**Extracted records**
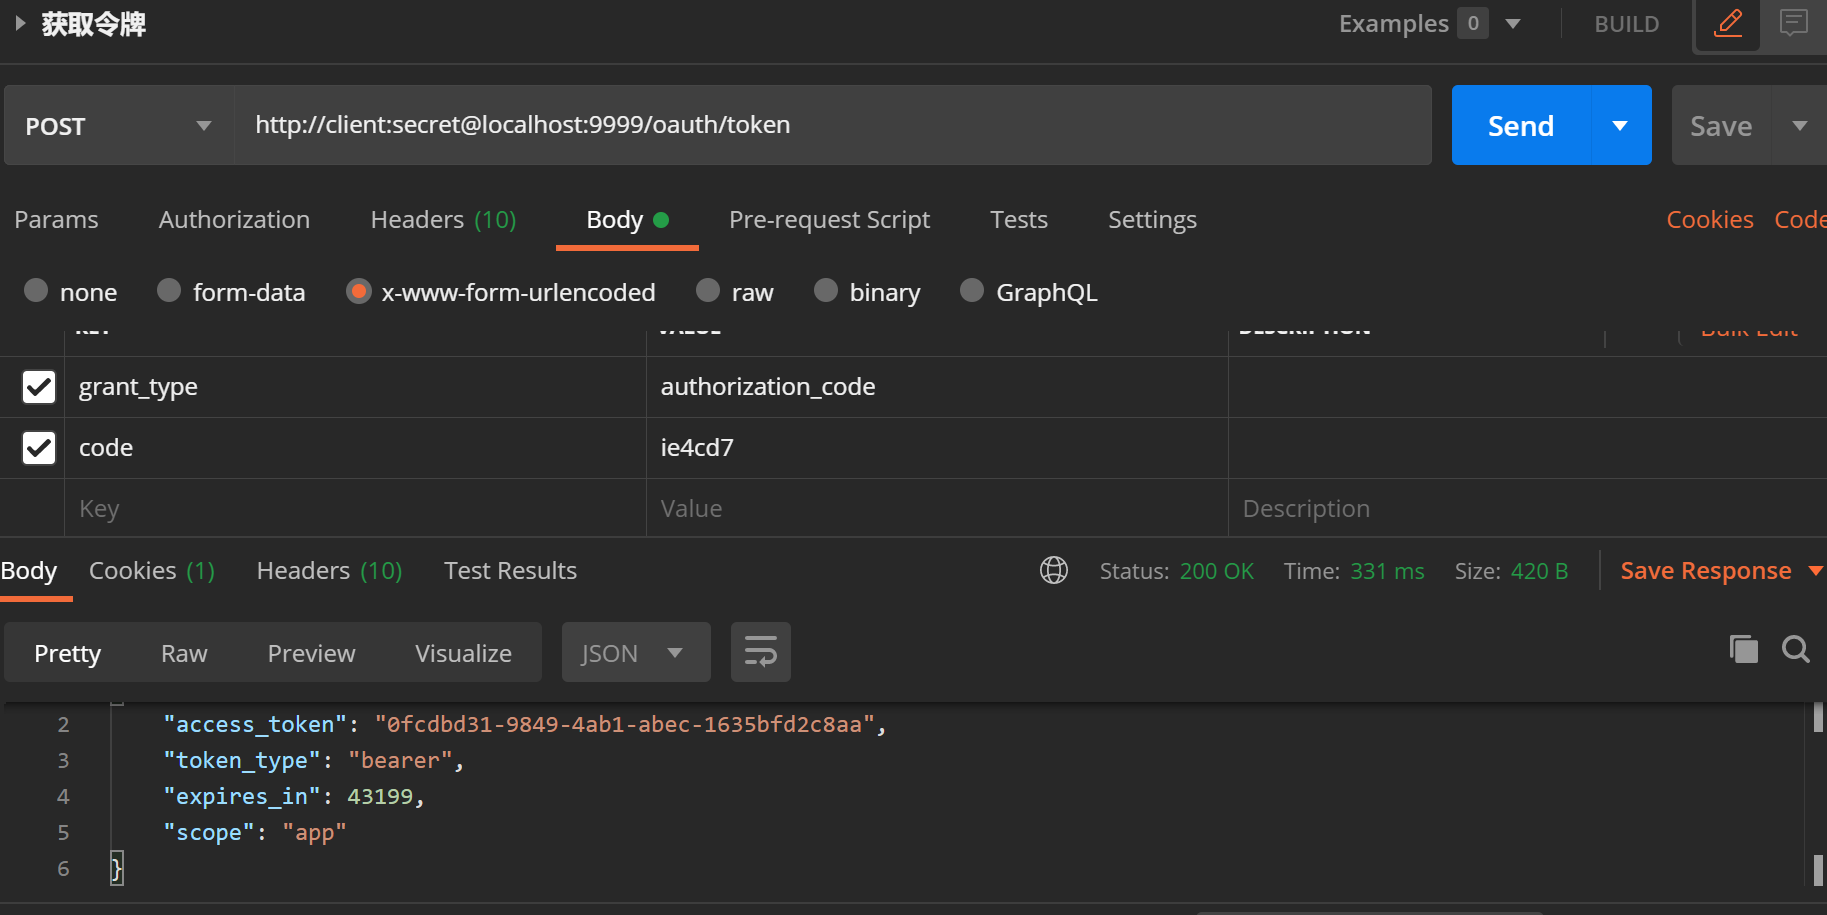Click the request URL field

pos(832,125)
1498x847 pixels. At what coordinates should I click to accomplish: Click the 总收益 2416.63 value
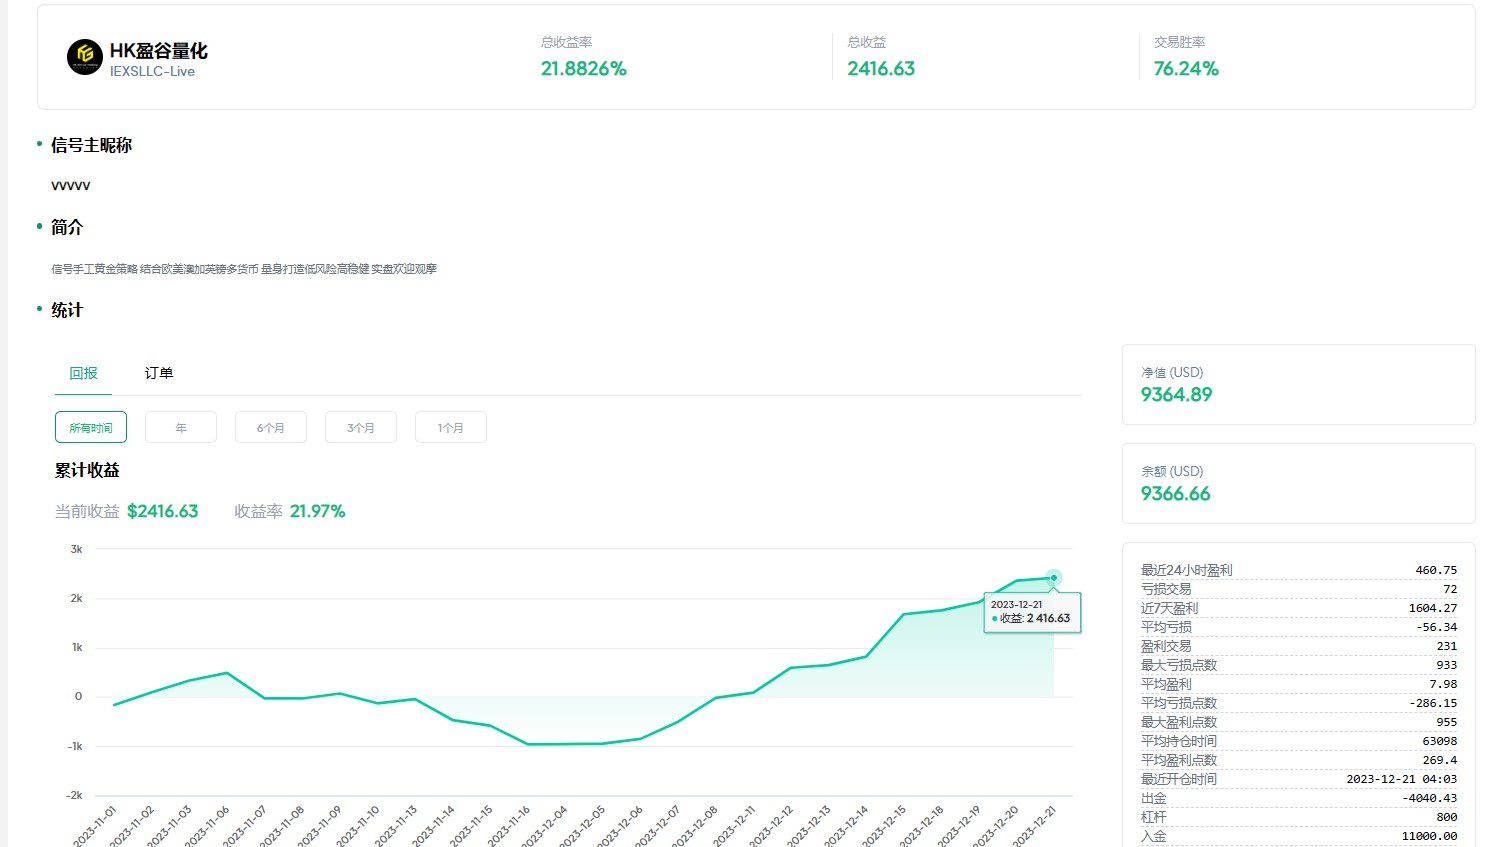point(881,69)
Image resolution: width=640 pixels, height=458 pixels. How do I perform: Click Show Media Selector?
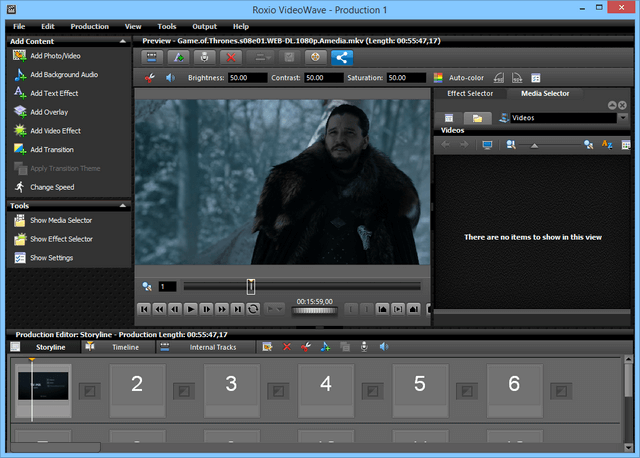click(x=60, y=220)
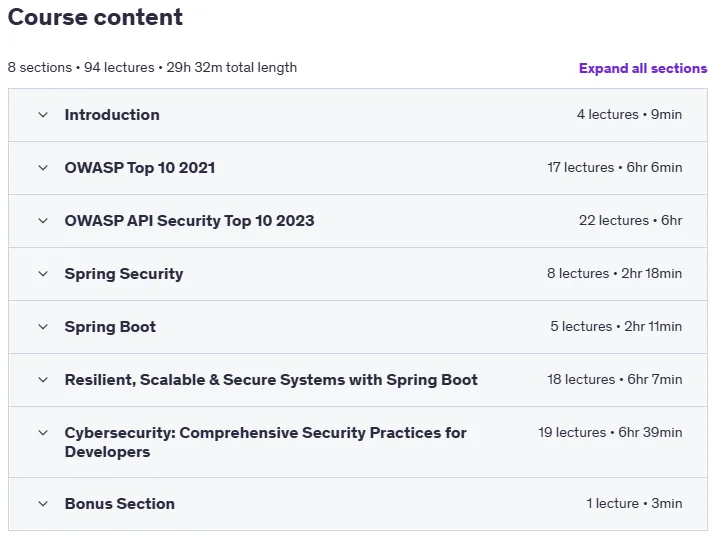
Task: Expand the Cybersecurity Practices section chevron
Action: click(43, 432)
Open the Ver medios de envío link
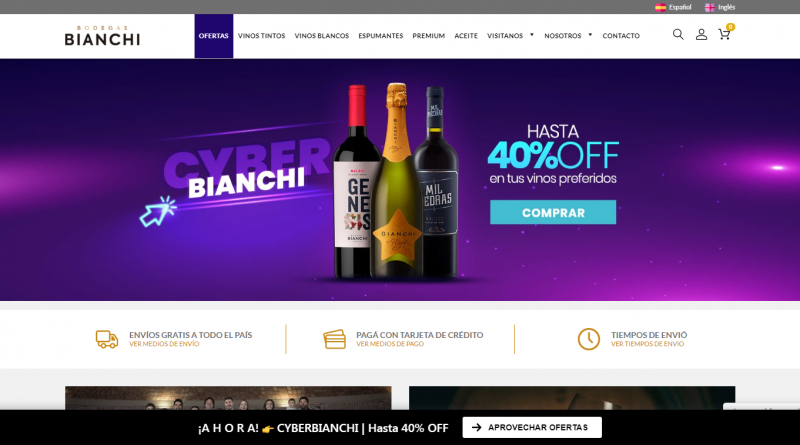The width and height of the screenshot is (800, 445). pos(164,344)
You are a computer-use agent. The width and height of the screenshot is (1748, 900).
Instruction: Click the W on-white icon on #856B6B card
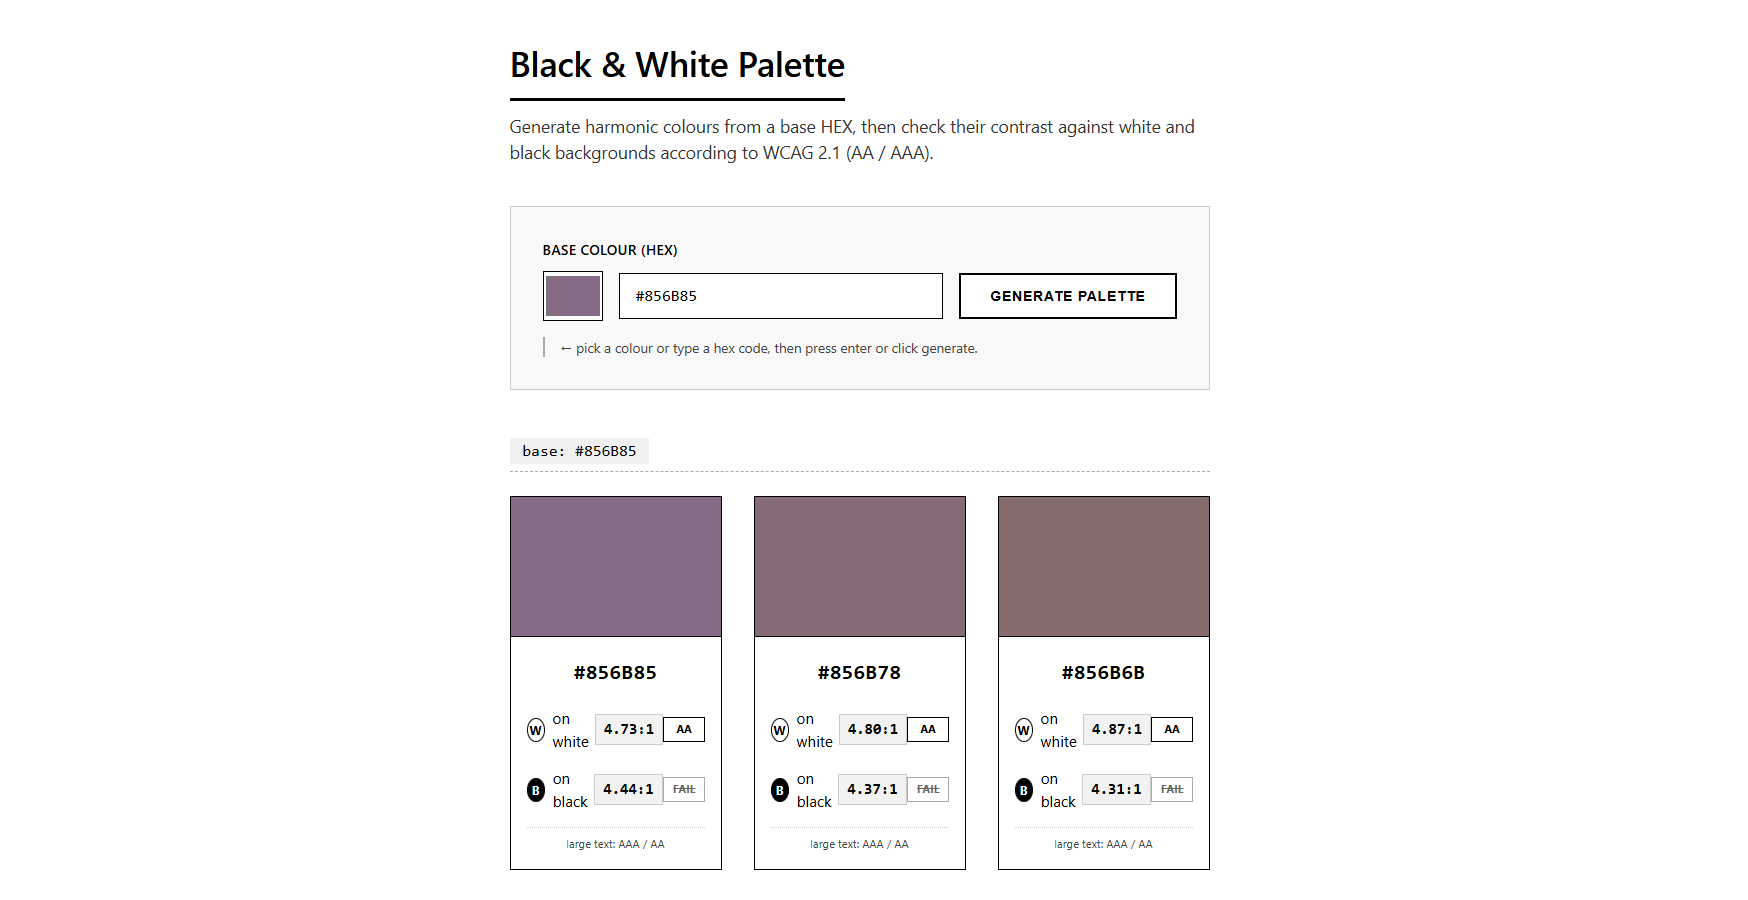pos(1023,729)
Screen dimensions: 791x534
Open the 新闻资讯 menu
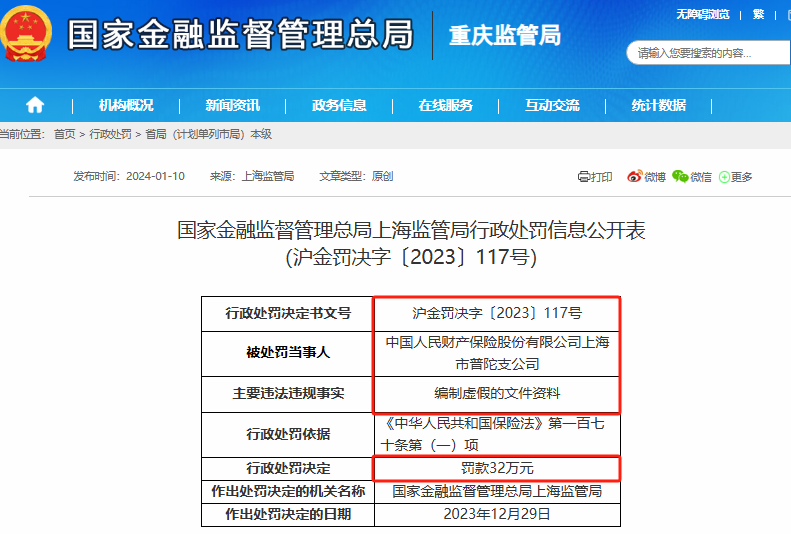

**Problem to solve**
Pull out each line above that contains the word "Open" and copy it in full.

**Result for this task**
Open the Ver medios de envío link
Open the 新闻资讯 menu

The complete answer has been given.